Índia: tem de tudo no mercado de mais de 1 bilhão de consumidores

Daniel Fernandes

03 de julho de 2014 | 07h24

Rafael Mambretti escreve toda quinta-feira
Algumas multinacionais, principalmente de bens de consumo, se aventuram há anos na Índia. Por exemplo, estou saboreando um Cornetto (isso mesmo!), da Unilever (Kibon), enquanto escrevo este post. Faz calor por aqui, mais de 40ºC e o sorvete me faz lembrar de casa, do Brasil.
Na Índia se tem, no mínimo, três línguas diferentes. Por exemplo, em Delhi (a capital), se fala (e se escreve) Hindi e em Mumbai (Bombay, cidade mais conhecida por seus filmes, Bollywood), Marathi. Sem contar outras regiões com dialetos e línguas diferentes. O inglês também é falado, mas não é tão comum quanto se imagina, mesmo nas grandes cidades. Agora, imagine comunicar seu produto para esse mundo de pessoas. Cada um falando uma linguagem diferente, religiões e tradições diferentes. Tudo bem, a recompensa para quem conseguir é um mercado consumidor gigante, mas chegar até ele não é fácil.
Tenho percebido que empreendimentos envolvendo pessoas são em grande quantidade. Por exemplo: universidades. Acho que nunca vi tanta universidade, escolas, quanto aqui na Índia. Escolas de tudo quanto é tipo: só para mulheres, só para meninos, escolas internato, Universidades à distância. Centenas de opções para atender grande parte da população que ainda é jovem.
Outro segmento que possui bastante empreendimentos é o de turismo. Centenas de hotéis beiram as (precárias, mas em evolução), estradas indianas.
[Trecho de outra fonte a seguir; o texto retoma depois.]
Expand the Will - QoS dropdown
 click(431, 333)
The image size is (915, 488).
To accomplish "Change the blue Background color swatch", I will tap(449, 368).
Normalmente estamos acostumados a ver hotéis que acompanham estâncias turísticas, praias, montanha etc. Por aqui, não. É tanta gente que tem hotel em beira de estrada que vende lazer. Por aqui, o fato de se ir para um hotel pode ser sinônimo de férias, não precisando que o mesmo esteja à beira mar ou na encosta de uma paisagem espetacular.
Em uma passagem pelo sagrado Rio Ganges, fiquei abismado com a quantidade de empresas que operam turismo de aventura em suas margens e pelo fato de estarem explorando dessa forma um rio sagrado (para eles mesmos, inclusive!). Facilmente, mais de 50 empresas em uma região menor do que 5 quilômetros, o que só pode significar uma coisa: pessoas (demanda).
Aqui, as proporções são gigantescas como empreendedor. Talvez o mercado consumidor seja muito maior que no Brasil, mas acredito que os desafios e dificuldades sigam pelos caminhos que conhecemos bem.